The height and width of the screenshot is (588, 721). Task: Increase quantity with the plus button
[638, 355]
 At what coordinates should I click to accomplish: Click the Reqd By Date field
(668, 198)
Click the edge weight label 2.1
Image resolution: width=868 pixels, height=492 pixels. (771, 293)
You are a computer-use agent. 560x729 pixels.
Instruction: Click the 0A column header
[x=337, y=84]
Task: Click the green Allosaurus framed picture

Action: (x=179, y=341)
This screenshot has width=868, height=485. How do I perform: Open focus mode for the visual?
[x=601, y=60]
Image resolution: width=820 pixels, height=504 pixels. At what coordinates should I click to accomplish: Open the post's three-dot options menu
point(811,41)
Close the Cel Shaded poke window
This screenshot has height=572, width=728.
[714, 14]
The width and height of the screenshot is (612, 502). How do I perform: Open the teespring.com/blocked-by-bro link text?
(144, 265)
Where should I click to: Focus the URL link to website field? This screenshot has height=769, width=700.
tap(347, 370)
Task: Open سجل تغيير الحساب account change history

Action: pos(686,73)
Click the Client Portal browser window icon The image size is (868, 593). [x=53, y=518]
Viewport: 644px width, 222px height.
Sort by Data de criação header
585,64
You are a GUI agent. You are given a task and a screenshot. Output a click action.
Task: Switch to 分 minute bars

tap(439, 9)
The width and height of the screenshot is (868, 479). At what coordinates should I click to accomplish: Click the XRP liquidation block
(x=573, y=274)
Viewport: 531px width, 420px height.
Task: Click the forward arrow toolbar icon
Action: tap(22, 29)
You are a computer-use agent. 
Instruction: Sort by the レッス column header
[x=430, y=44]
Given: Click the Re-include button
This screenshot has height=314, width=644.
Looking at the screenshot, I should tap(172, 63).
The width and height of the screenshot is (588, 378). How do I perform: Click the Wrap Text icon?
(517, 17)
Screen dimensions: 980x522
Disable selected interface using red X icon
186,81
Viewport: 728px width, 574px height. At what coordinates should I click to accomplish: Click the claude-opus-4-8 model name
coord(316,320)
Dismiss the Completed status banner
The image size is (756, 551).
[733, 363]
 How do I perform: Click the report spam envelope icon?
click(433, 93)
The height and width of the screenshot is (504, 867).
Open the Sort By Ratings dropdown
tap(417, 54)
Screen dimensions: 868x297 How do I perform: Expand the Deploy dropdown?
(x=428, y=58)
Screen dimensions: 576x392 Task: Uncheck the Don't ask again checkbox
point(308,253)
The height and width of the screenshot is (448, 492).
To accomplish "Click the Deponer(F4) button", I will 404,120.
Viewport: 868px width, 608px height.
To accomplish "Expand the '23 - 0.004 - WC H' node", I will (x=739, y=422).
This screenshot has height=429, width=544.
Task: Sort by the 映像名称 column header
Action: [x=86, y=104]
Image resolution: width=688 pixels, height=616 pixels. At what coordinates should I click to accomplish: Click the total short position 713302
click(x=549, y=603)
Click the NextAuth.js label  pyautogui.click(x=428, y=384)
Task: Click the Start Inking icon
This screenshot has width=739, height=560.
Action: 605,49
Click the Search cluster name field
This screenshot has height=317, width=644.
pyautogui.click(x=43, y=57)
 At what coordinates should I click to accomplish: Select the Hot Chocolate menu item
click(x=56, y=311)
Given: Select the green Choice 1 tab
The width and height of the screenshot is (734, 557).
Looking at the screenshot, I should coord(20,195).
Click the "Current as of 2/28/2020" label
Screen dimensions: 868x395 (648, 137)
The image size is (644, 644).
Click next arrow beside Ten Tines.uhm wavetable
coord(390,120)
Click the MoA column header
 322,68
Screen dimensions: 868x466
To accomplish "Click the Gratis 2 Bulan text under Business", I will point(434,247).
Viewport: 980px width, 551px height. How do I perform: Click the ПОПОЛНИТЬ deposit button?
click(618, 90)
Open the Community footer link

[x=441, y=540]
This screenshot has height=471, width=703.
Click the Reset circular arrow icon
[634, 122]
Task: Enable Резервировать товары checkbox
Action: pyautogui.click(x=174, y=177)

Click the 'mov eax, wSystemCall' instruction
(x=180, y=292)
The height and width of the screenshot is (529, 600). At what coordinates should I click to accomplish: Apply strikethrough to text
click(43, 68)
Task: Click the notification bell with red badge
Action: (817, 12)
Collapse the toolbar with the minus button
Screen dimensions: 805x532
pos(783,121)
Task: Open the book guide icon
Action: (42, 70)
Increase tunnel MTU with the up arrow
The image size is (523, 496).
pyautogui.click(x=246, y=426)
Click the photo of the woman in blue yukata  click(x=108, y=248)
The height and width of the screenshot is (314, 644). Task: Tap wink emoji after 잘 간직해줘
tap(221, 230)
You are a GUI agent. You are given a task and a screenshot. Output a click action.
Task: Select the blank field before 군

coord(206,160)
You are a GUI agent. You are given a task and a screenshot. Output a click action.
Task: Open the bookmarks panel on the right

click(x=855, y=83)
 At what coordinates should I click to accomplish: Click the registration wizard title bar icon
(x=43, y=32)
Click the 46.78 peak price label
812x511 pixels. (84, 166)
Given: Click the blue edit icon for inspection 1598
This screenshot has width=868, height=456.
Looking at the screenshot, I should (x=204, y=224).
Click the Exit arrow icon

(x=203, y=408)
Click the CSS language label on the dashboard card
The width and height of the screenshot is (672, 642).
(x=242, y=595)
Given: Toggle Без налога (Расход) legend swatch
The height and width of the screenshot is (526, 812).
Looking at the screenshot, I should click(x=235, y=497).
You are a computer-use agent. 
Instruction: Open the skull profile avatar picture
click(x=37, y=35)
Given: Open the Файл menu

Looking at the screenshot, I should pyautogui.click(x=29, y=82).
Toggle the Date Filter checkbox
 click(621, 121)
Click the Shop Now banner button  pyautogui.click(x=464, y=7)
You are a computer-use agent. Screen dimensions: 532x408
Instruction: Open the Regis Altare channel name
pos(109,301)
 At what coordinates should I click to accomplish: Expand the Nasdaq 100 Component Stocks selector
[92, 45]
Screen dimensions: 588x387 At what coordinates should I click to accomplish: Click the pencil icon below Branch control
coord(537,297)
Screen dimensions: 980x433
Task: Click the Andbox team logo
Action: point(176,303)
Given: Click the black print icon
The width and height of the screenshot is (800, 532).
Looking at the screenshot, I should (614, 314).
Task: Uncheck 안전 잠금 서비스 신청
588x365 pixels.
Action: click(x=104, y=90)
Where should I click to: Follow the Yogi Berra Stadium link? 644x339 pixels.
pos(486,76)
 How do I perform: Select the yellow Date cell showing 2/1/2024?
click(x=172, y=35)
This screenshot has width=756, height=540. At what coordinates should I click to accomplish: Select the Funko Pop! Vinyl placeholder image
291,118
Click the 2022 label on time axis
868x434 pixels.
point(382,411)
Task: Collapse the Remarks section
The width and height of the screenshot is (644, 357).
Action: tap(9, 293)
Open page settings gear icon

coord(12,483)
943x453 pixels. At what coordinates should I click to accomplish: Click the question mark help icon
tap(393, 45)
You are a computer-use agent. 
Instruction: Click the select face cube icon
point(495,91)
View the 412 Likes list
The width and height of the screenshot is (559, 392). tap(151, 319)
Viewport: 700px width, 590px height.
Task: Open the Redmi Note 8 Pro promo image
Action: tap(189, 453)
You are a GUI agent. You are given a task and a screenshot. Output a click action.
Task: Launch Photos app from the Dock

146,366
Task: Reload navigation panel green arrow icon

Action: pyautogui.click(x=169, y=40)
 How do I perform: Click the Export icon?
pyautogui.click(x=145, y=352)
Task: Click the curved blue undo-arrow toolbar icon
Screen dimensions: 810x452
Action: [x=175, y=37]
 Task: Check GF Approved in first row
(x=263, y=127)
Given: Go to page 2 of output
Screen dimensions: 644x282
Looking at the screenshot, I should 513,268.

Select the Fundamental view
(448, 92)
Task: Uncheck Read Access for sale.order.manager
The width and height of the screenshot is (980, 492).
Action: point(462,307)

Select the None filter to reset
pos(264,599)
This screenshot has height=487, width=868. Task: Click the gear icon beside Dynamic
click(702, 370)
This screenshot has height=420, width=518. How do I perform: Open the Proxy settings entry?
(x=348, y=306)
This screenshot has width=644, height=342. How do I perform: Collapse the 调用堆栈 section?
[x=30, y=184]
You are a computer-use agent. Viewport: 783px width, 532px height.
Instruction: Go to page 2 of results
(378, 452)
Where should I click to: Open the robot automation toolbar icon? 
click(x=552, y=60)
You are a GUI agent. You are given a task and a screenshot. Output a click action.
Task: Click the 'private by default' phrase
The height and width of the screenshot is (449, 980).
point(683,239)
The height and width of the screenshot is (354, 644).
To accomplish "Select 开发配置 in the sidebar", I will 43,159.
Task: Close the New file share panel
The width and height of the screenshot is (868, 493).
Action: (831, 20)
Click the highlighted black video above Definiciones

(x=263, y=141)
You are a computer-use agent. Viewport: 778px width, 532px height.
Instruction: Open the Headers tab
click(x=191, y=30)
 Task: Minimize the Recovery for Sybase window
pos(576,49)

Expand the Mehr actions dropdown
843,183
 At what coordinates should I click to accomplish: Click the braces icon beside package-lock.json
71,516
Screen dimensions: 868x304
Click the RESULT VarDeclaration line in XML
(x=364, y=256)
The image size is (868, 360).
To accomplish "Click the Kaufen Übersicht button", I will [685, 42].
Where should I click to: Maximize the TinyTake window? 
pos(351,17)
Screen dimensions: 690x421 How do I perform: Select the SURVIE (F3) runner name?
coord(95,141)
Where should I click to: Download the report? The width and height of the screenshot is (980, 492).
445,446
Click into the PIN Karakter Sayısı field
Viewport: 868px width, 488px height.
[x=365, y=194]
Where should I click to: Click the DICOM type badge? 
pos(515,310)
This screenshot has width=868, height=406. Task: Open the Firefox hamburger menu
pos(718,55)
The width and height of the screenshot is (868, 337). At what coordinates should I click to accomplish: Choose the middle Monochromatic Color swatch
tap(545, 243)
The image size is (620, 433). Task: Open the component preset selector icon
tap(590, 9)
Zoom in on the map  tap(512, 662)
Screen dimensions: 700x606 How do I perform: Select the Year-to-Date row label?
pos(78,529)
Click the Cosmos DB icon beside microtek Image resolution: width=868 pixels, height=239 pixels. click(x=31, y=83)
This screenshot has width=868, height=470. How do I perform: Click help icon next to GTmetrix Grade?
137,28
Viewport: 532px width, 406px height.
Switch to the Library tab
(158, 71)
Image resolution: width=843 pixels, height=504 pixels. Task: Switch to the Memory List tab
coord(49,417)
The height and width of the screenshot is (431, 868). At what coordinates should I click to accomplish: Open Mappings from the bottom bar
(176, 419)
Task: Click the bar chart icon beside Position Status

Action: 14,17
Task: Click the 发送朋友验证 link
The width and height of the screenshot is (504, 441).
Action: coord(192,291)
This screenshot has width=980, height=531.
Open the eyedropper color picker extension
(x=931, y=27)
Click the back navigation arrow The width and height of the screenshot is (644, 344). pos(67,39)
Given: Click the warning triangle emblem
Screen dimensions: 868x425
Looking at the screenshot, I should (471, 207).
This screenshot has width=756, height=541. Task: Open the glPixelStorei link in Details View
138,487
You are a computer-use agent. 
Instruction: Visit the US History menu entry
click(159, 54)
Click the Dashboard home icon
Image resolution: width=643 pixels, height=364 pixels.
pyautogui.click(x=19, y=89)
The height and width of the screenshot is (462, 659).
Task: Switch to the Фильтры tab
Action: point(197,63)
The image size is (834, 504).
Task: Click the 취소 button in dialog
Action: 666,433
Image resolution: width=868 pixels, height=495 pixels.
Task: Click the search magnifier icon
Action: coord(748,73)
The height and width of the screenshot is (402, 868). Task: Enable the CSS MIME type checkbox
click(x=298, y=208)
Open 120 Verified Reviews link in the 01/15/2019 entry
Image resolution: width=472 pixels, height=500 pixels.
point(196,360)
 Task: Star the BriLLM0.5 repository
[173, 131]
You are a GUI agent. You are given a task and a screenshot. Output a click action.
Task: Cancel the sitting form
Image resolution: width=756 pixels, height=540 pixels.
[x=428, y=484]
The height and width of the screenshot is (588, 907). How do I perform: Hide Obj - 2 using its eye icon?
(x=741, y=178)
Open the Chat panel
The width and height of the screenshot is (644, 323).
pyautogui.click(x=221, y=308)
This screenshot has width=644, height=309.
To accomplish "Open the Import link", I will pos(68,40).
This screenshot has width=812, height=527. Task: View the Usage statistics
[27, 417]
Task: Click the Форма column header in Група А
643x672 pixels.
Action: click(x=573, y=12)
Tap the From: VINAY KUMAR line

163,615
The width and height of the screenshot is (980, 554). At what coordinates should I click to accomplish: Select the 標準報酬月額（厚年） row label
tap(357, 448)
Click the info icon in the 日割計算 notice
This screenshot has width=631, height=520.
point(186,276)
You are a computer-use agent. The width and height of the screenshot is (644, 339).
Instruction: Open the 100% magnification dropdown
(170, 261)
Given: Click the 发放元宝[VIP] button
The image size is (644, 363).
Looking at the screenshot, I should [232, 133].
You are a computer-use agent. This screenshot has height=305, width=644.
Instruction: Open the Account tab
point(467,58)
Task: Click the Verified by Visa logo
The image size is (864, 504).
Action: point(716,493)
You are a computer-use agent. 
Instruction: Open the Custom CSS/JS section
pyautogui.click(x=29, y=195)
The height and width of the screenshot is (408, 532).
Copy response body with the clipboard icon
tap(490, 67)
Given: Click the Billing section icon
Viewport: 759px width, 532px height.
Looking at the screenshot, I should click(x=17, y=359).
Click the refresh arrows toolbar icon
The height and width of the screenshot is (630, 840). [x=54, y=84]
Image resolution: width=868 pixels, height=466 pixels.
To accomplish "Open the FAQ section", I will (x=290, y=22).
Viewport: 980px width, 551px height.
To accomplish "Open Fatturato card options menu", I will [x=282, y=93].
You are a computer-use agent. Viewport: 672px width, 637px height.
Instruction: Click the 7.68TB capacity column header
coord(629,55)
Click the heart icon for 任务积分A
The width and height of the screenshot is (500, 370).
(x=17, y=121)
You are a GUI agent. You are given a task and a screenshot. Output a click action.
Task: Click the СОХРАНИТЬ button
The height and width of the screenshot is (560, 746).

____________

Your job is to copy out every line from the records above that has the word "card".

> _Solution to this task_
Click the CSS language label on the dashboard card
To accomplish "Open Fatturato card options menu", I will [x=282, y=93].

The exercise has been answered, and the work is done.